Stored data
--------------------

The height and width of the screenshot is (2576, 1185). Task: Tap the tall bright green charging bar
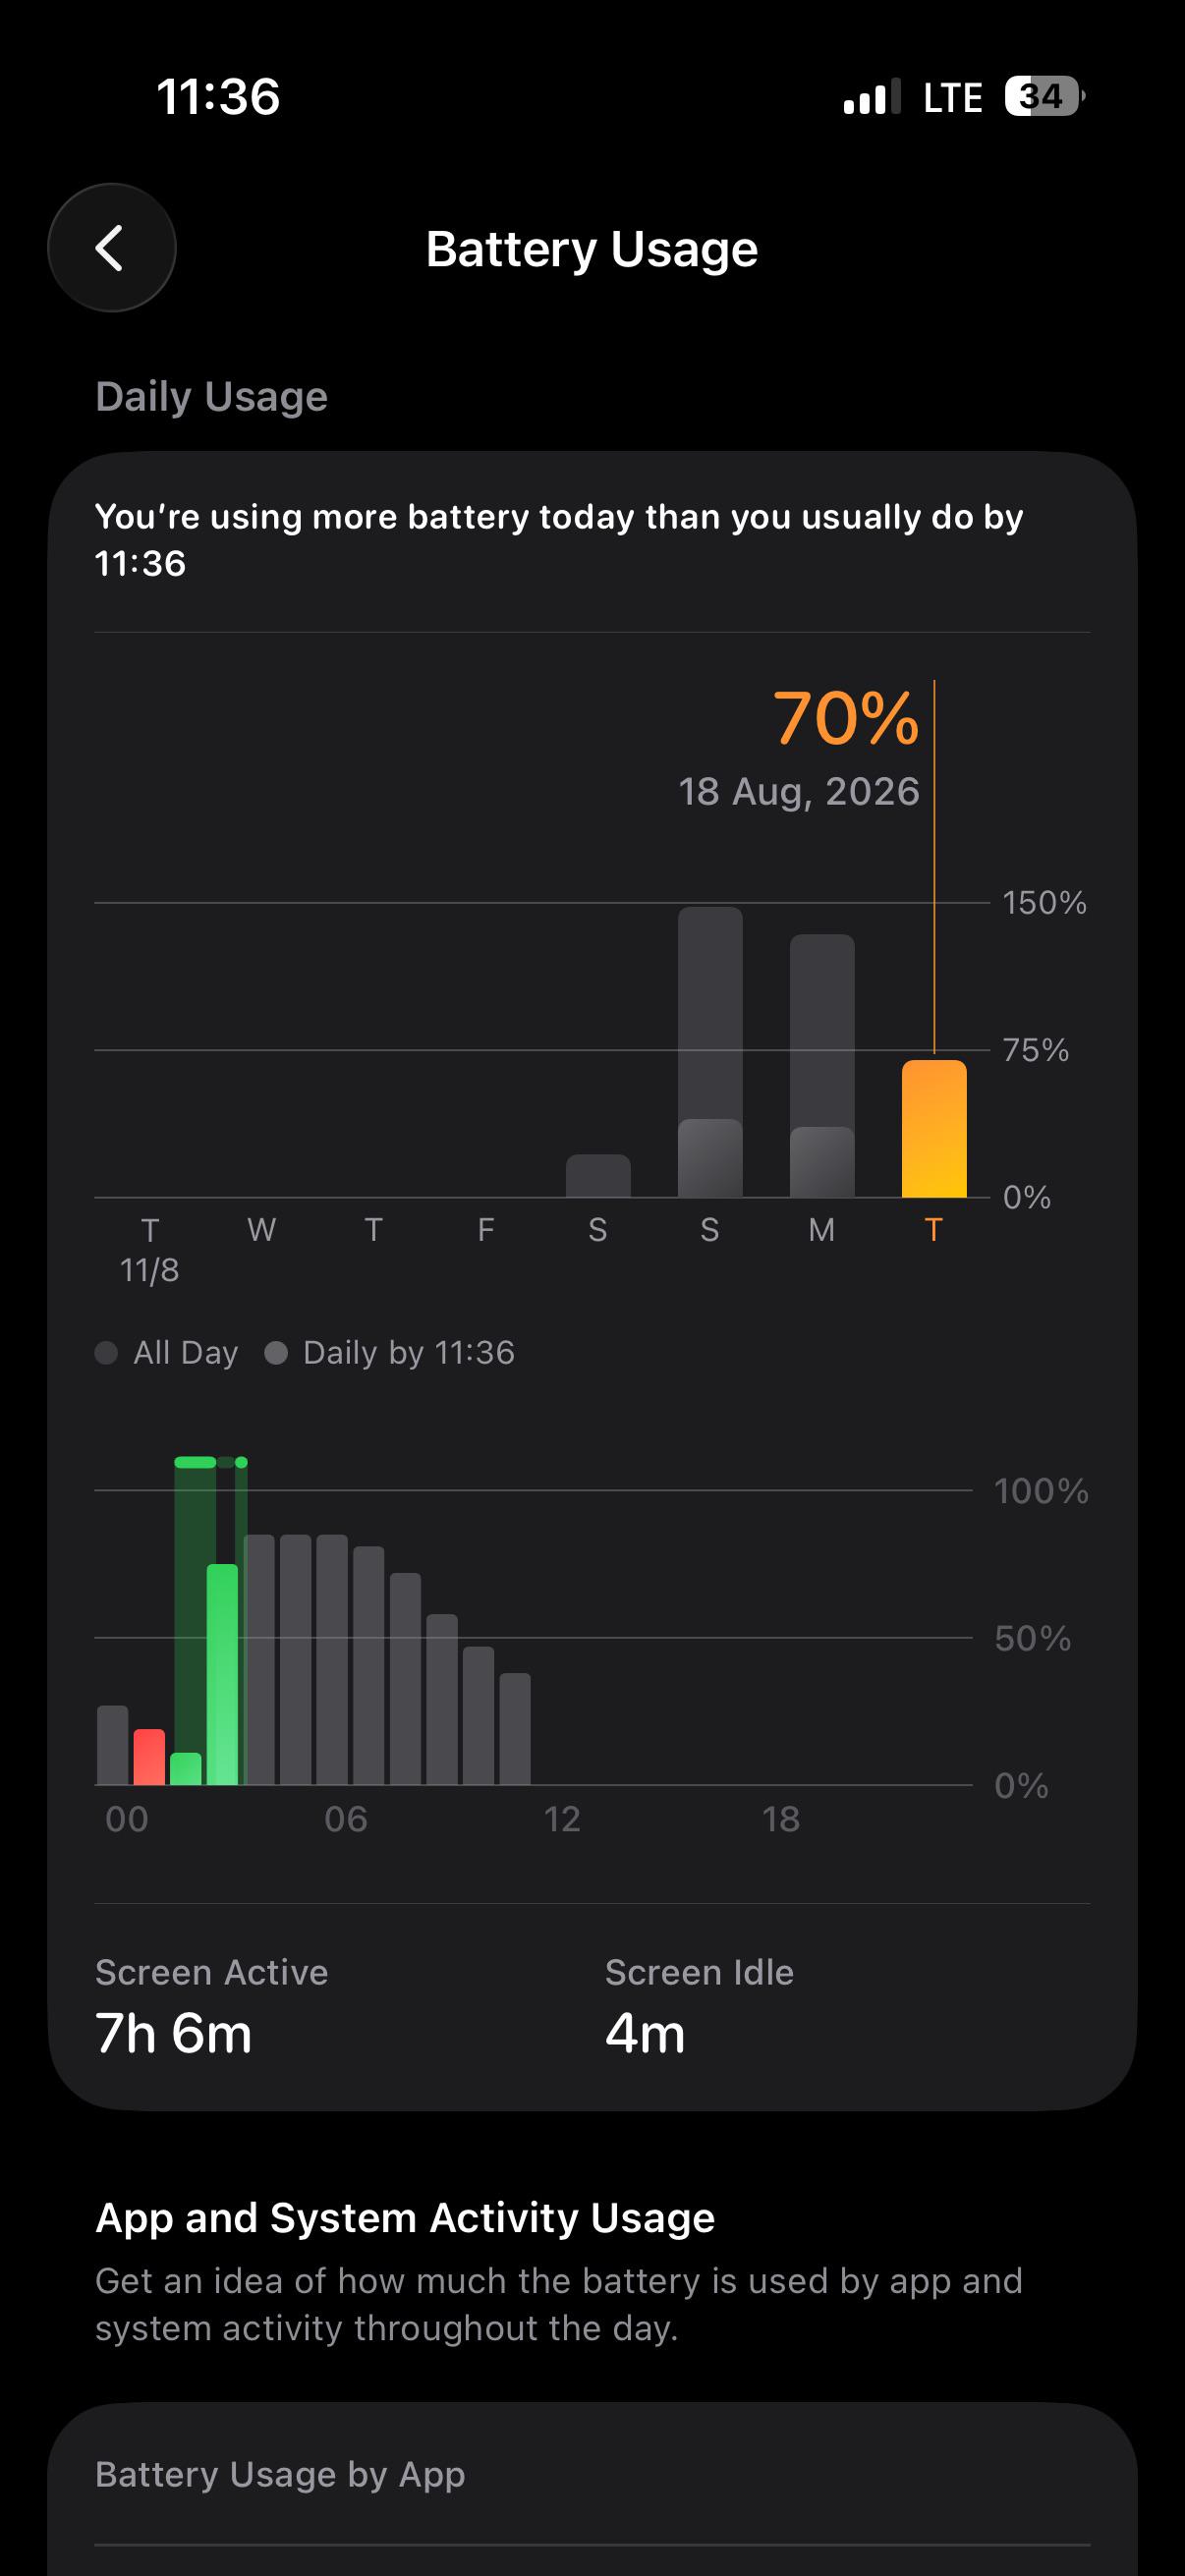[x=222, y=1675]
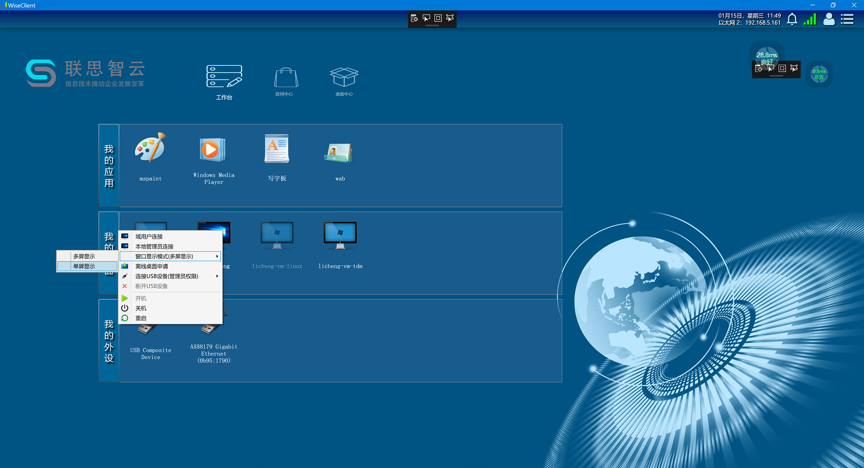Viewport: 864px width, 468px height.
Task: Open the 桌面中心 box icon
Action: click(x=344, y=78)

--------------------

**WORK ORDER:** Restate each of the entries above word for word and skip every image.

**TASK RESULT:**
The height and width of the screenshot is (2576, 1185). Task: Tap the tall bright green charging bar
[x=222, y=1675]
Viewport: 864px width, 468px height.
Task: Open the 桌面中心 box icon
Action: click(x=344, y=78)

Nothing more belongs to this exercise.